(Collection entries)
------------------------------------------------
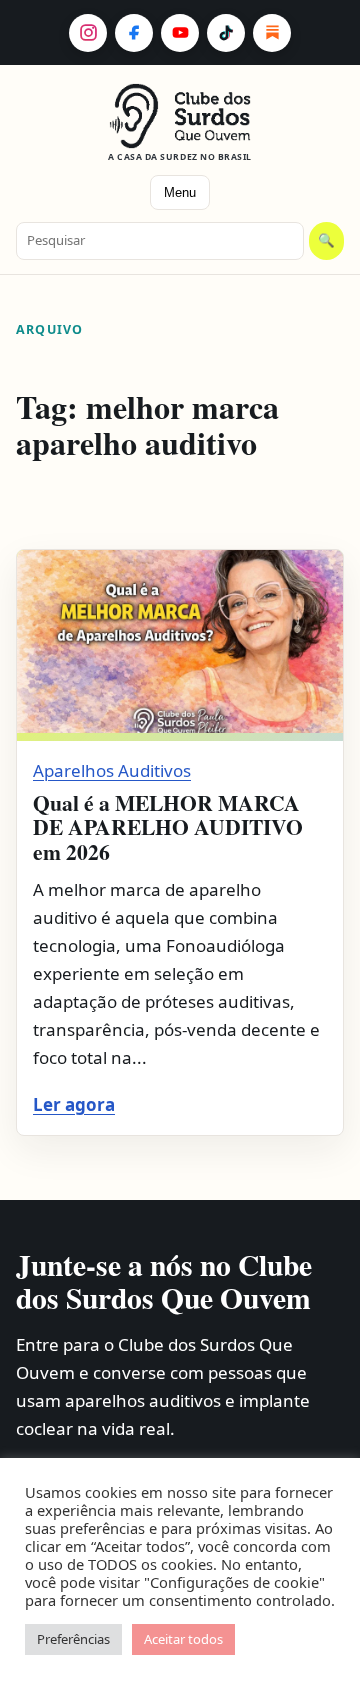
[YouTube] (180, 33)
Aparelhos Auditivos (112, 770)
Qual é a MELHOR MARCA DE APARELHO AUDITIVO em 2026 (168, 827)
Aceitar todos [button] (183, 1639)
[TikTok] (226, 33)
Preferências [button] (73, 1639)
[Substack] (272, 33)
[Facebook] (134, 33)
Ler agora (74, 1104)
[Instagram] (88, 33)
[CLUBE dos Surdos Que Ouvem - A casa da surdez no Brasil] (180, 116)
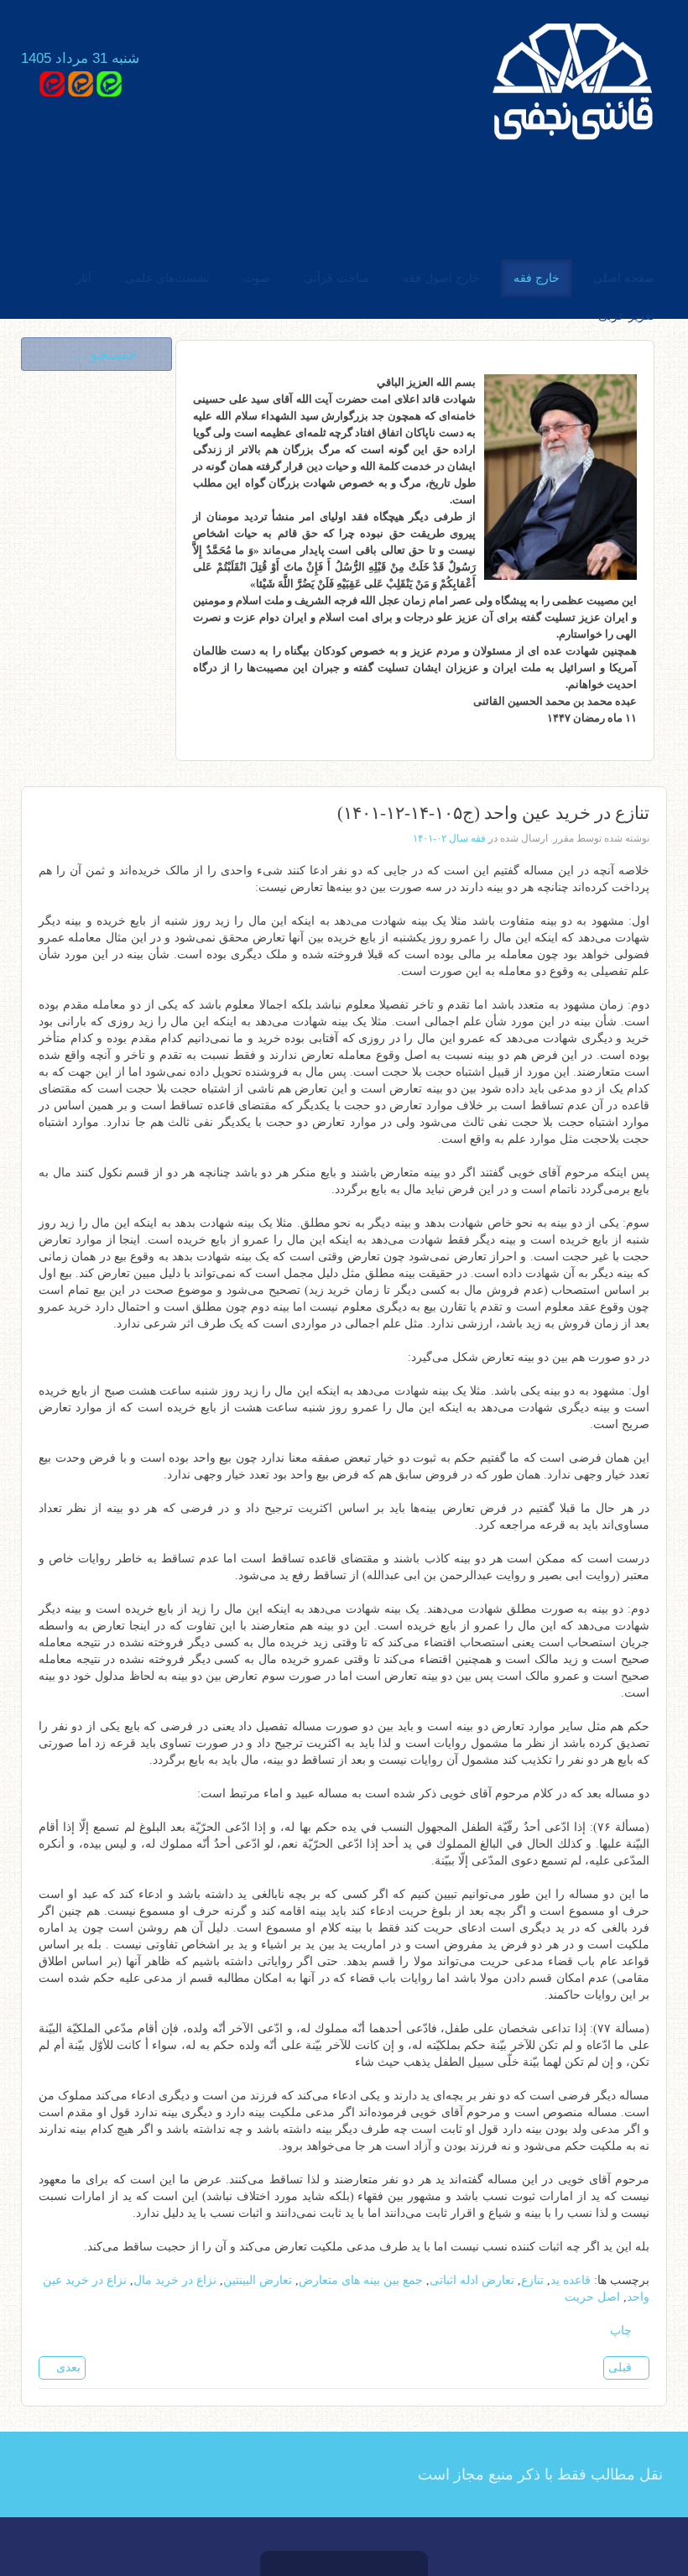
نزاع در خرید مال (174, 2280)
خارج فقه (536, 278)
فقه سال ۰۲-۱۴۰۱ (449, 838)
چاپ (622, 2330)
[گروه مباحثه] (109, 82)
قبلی (621, 2367)
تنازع (532, 2280)
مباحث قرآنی (336, 278)
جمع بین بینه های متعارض (361, 2280)
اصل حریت (592, 2297)
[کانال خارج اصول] (52, 82)
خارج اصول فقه (441, 278)
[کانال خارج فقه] (80, 82)
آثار (83, 278)
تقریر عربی (626, 316)
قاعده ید (570, 2280)
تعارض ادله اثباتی (472, 2280)
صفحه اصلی (623, 278)
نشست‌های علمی (167, 278)
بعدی (67, 2367)
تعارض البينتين (257, 2280)
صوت (256, 278)
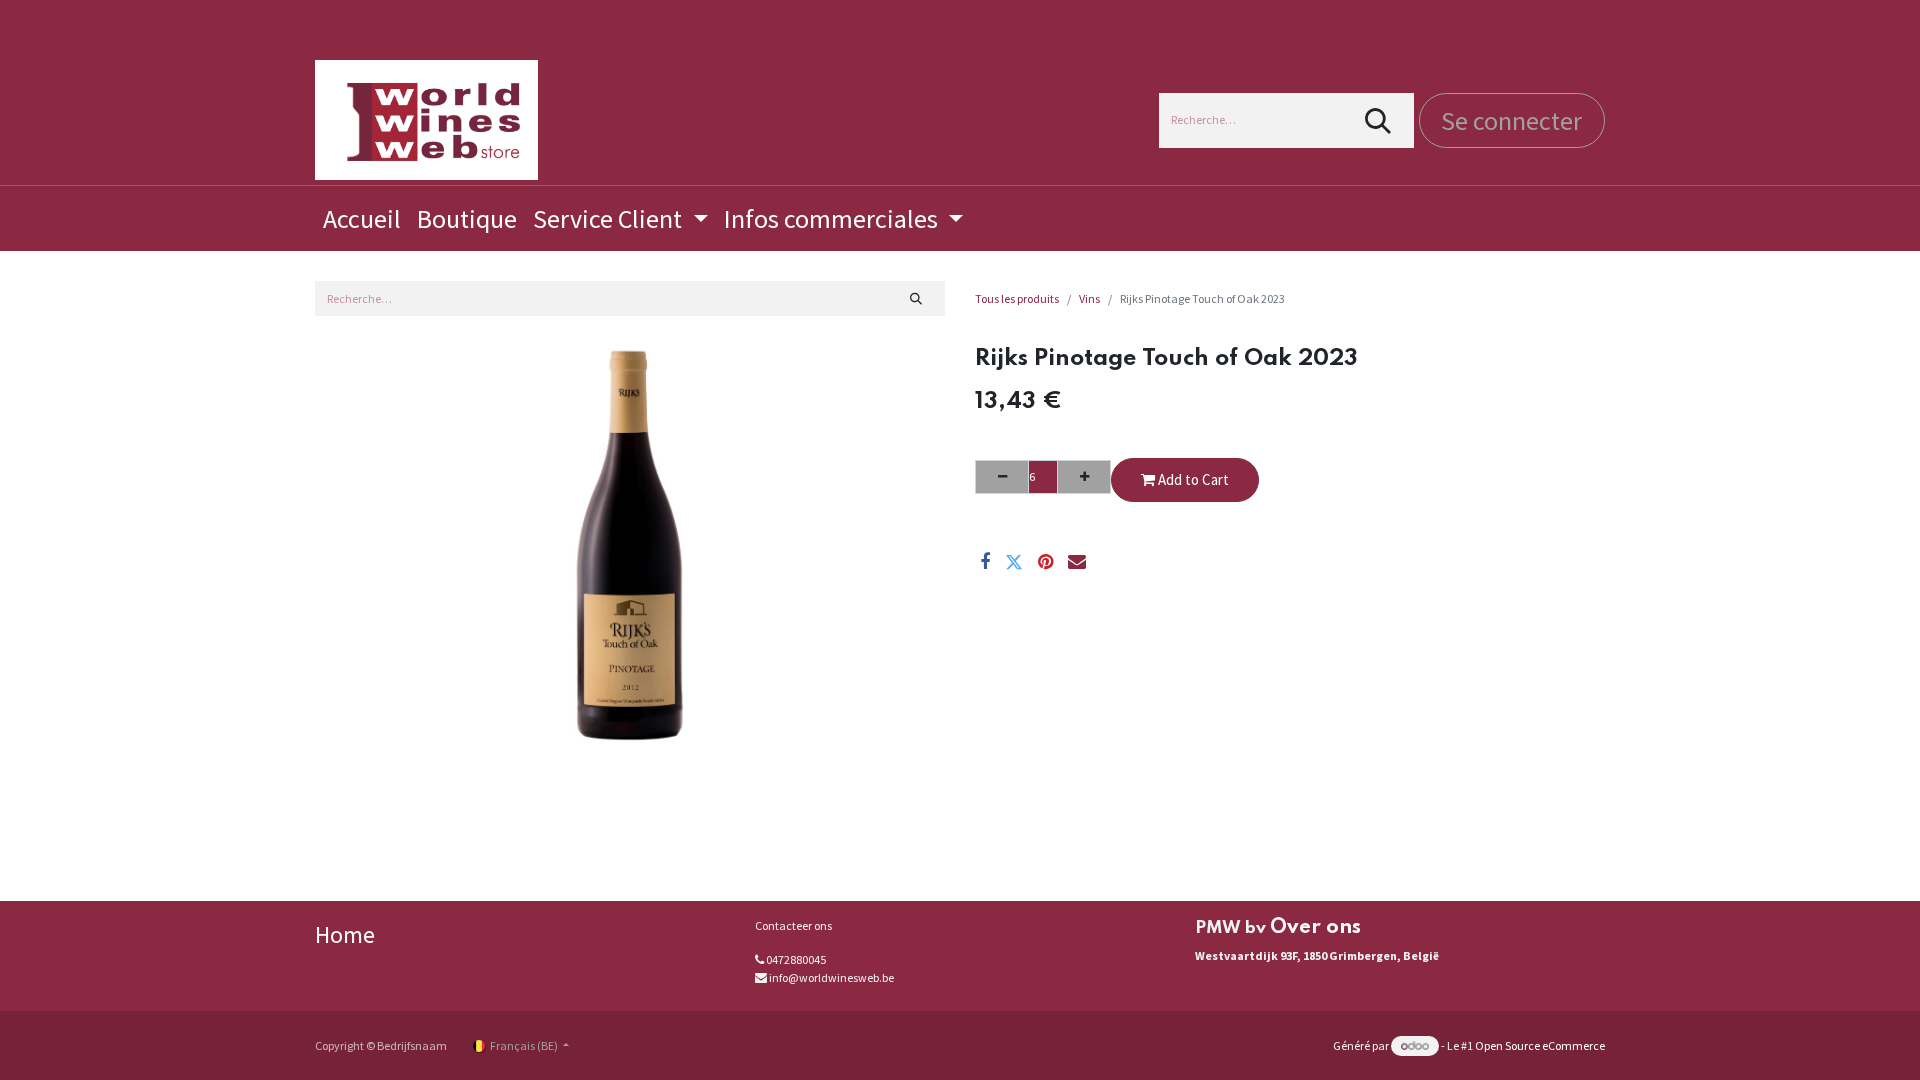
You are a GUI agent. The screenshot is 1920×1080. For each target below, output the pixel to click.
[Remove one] (1002, 477)
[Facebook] (985, 562)
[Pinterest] (1045, 562)
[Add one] (1084, 477)
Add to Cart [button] (1192, 479)
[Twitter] (1014, 562)
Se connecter (1511, 120)
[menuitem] (362, 218)
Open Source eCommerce (1540, 1045)
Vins (1089, 298)
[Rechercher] (1378, 120)
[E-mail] (1077, 562)
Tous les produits (1017, 298)
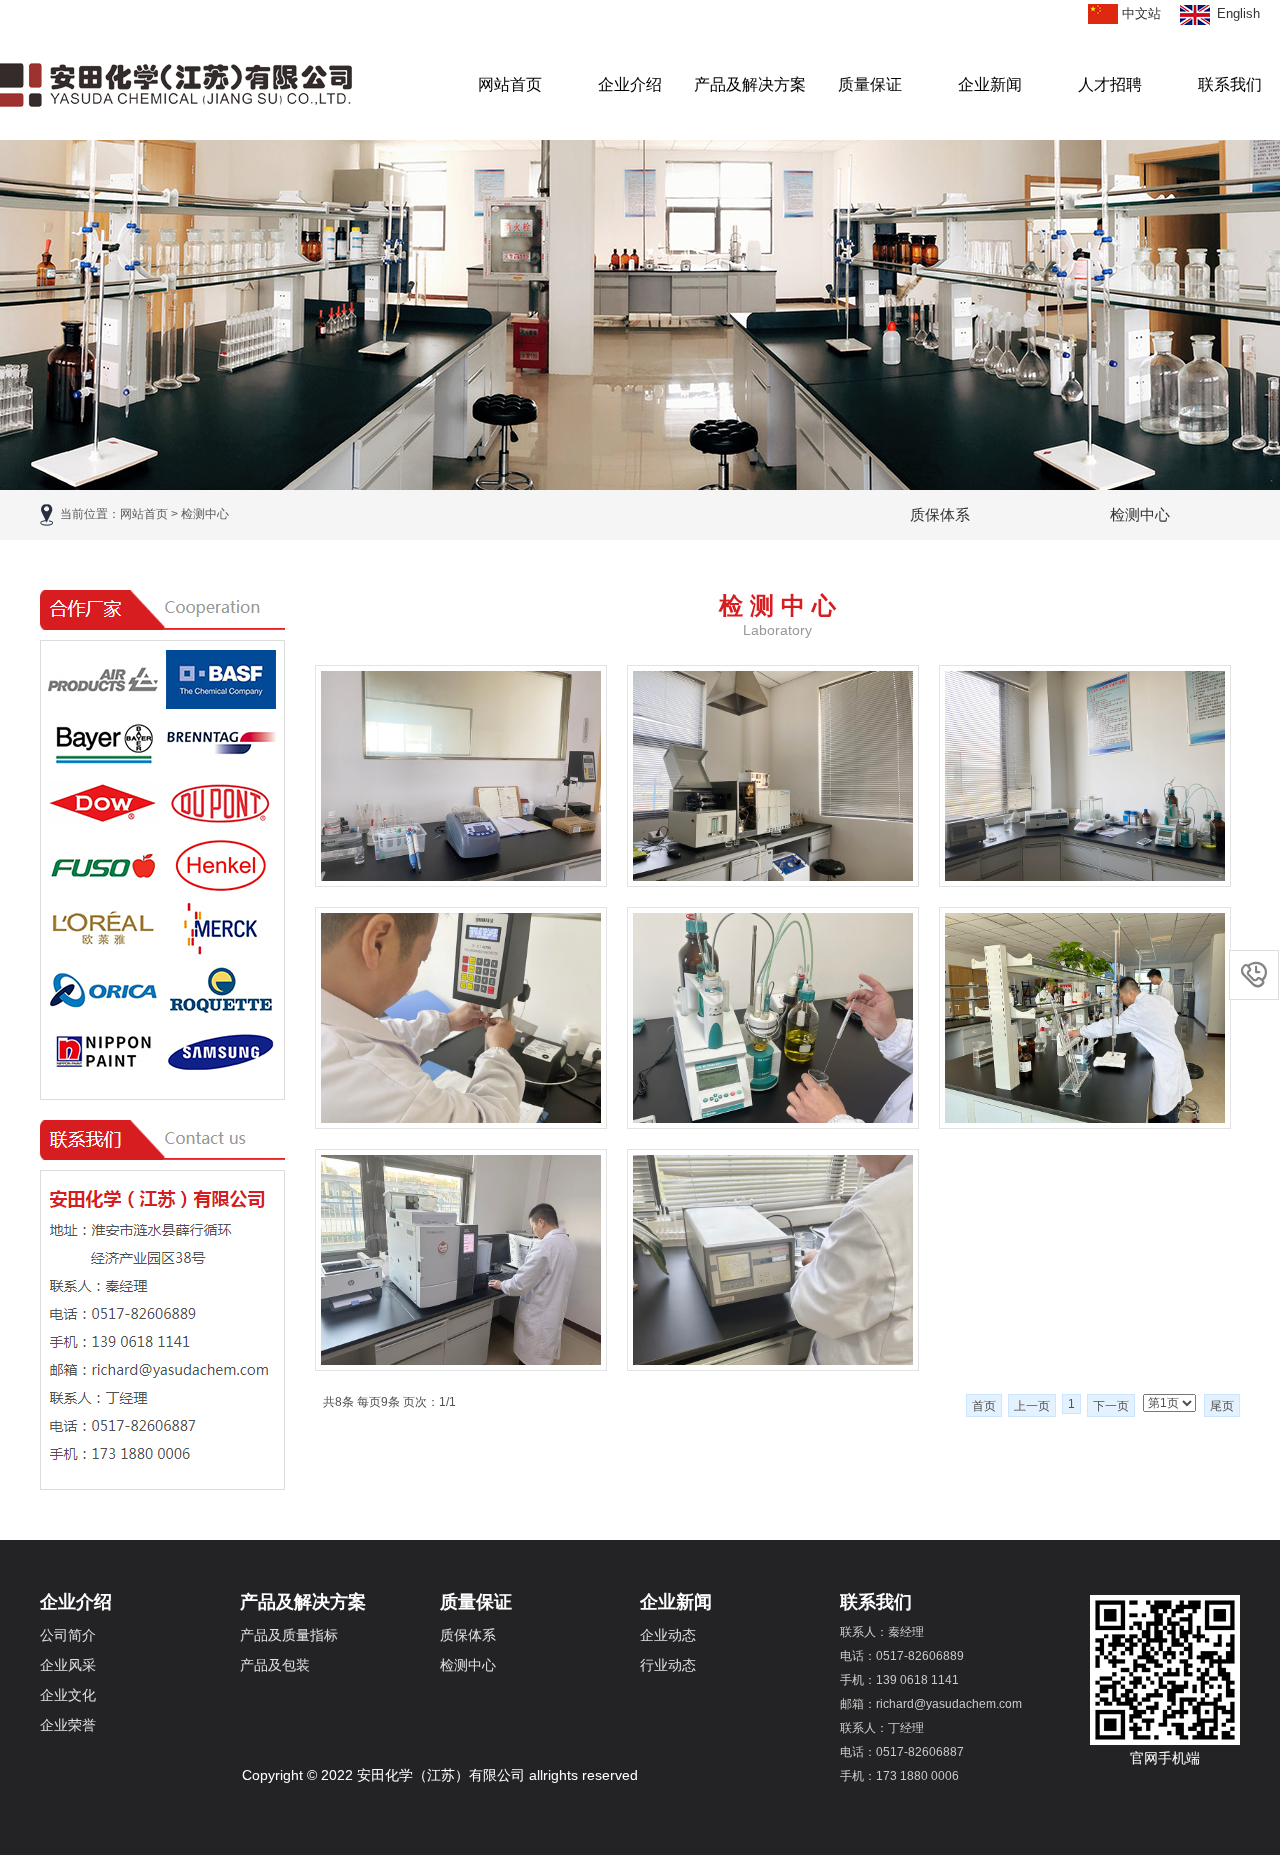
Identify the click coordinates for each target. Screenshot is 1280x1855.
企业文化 (68, 1695)
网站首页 (510, 84)
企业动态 (668, 1635)
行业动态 (668, 1665)
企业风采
------------------------------------------------
## Assignment
What you return must match the lines above from the one with "صوت (256, 278)" through the one with "[Twitter] (1014, 562)" exactly, with both ends included and the pictures excluded.

## Answer area
صوت (256, 278)
You are a GUI agent. The screenshot is 1920×1080. For each target below, output the pixel to click.
[Remove one] (1002, 477)
[Facebook] (985, 562)
[Pinterest] (1045, 562)
[Add one] (1084, 477)
Add to Cart [button] (1192, 479)
[Twitter] (1014, 562)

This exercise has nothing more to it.